7 Myths About Scuba Diving
Modern scuba diving has been around for close to 70 years and has become one of the most popular pastimes for people from all walks of life. It offers unique views into a world that while very common and known to all, can only be experienced by engaging in the sport. But even with this, there are still many myths about the sport that keep many potential divers away. Here are a few of the most common, and the truth about them.
- Scuba diving is too expensive to get started in. Scuba diving is definitely a gear intense sport, but that doesn’t necessarily mean it has to be expensive. The basics required to go diving is the personal gear; fins, mask snorkel, gloves and boots. After that, everything else can be rented. The class itself is typically runs from $250 – $500 depending upon where you are, but when you factor in that once you are certified, you are a certified scuba diver for life, the cost isn’t that great.
- Why learn to scuba dive, I don’t live near an ocean. Many scuba instructors will tell you that one of the best bonus’s of becoming a scuba instructor is that you can find work in just about any medium sized or larger city in the world! If there is water within 50 miles of where you are, usually there’s scuba diving. Some of the most exciting, unique and fun dives are held in lake, quarries and rivers around the world.
- Scuba is only fun in warm water. Cold waters are far more nutrient rich than warm waters. More nutrients equate directly into more marine life. The fact is colder waters offer more and usually larger life on average than the warmer dive sites. And what’s more, even though the colors are muted somewhat there are still a rainbow of color to be found in cold water. Far more dive gear is sold for cold water diving than warm, and every year it gets more comfortable and convenient to use. The reason? Cold water diving is exciting and fun!
- Scuba equipment is too expensive. As we mentioned above, scuba is certainly a gear/gadget junkie’s dream. And as with many activities, there is definitely high end equipment to be had. But, as with anything else in life there is frequently no need to spend crazy amounts of money on your scuba gear if you don’t feel the need. It is not uncommon at all for a diver to purchase their set of gear for a similar price to a nice set of equipment for many other sports. And what’s more, once a diver has purchased their personal gear set, the
remaining scuba equipment can be rented for very reasonable rates until a diver is ready to buy.
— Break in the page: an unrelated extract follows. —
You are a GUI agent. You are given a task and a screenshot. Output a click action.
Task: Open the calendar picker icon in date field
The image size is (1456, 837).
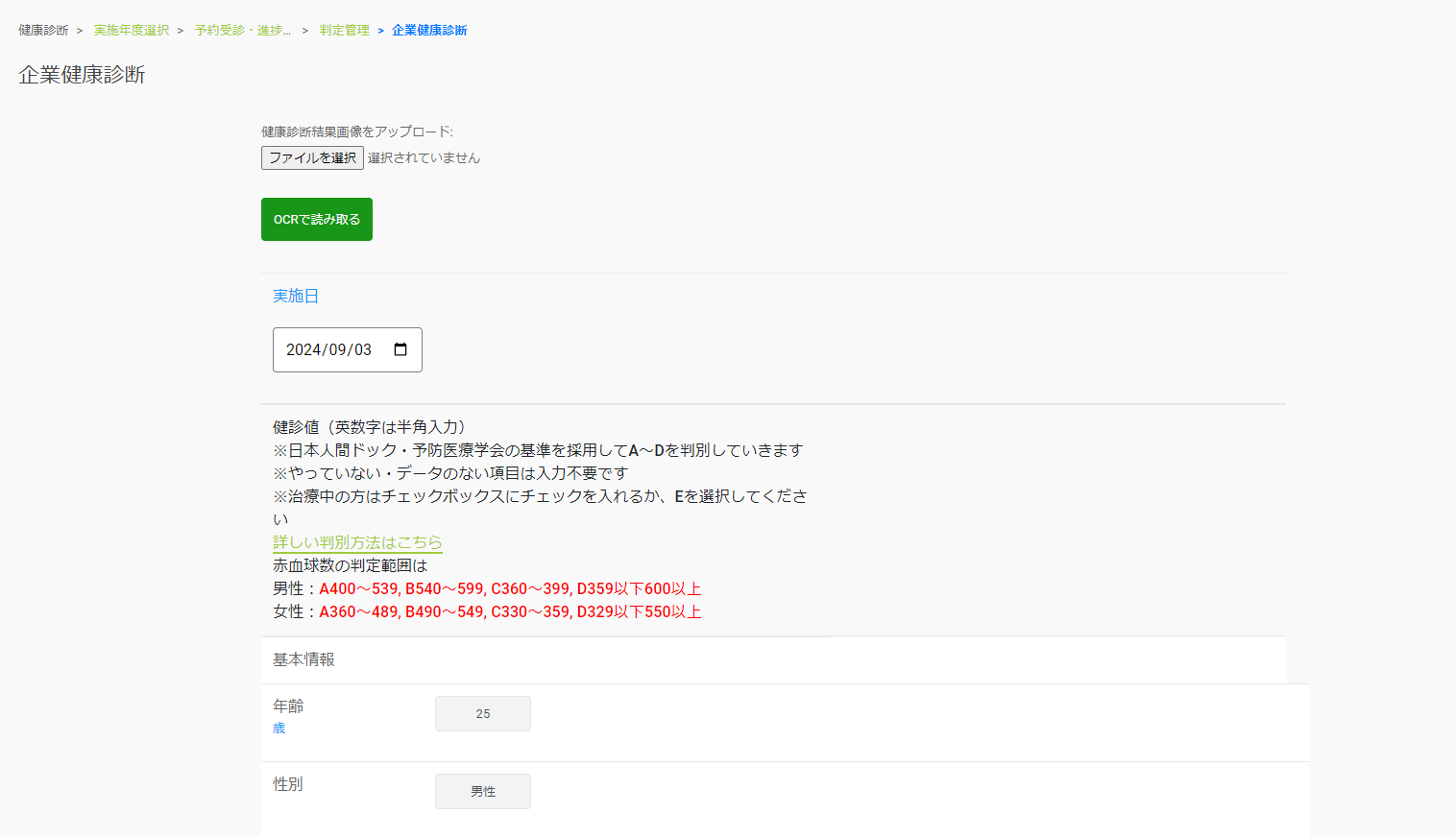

- The classes are difficult and take too long. Some years ago it would not have been unheard of for a class to last 3 or 4 weeks, with multiple sessions each week as well as the weekends. Many of the classes were run using US Navy information and ideas for divers. Over the years the training agencies have realized that scuba is a recreation. Recreational divers won’t be infiltrating secret underwater installations or springing any surprise attacks on beachheads. With that in mind they have focused training on what is important for the average person wishing to see the pretty fish and enjoy themselves. They are designed to be fun and enjoyable and can often be completed in as few as 4 days.
- Sharks. ‘nuff said. This is an age old discussion. In the US each year statistics show that shark attack kill less than one person annually. On average, 150 people die each year from falling coconuts. Champagne corks? They take out 24 of us every year. And cows attribute for 20 deaths annually. What it all boils down to is that a properly trained diver is much safer around sharks and other marine life than the rest of us are on land.
- Scuba diving isn’t exciting enough. Going back to the previous myth, when else can you spend time with something with that many teeth? Have you ever seen an African Safari where the hunter walks out into the Savannah alone, with just a knife? And what other recreation offers the chance to interact with fish the size of school bus? Scuba diving offers a level of excitement that very few things above the surface of the water can offer.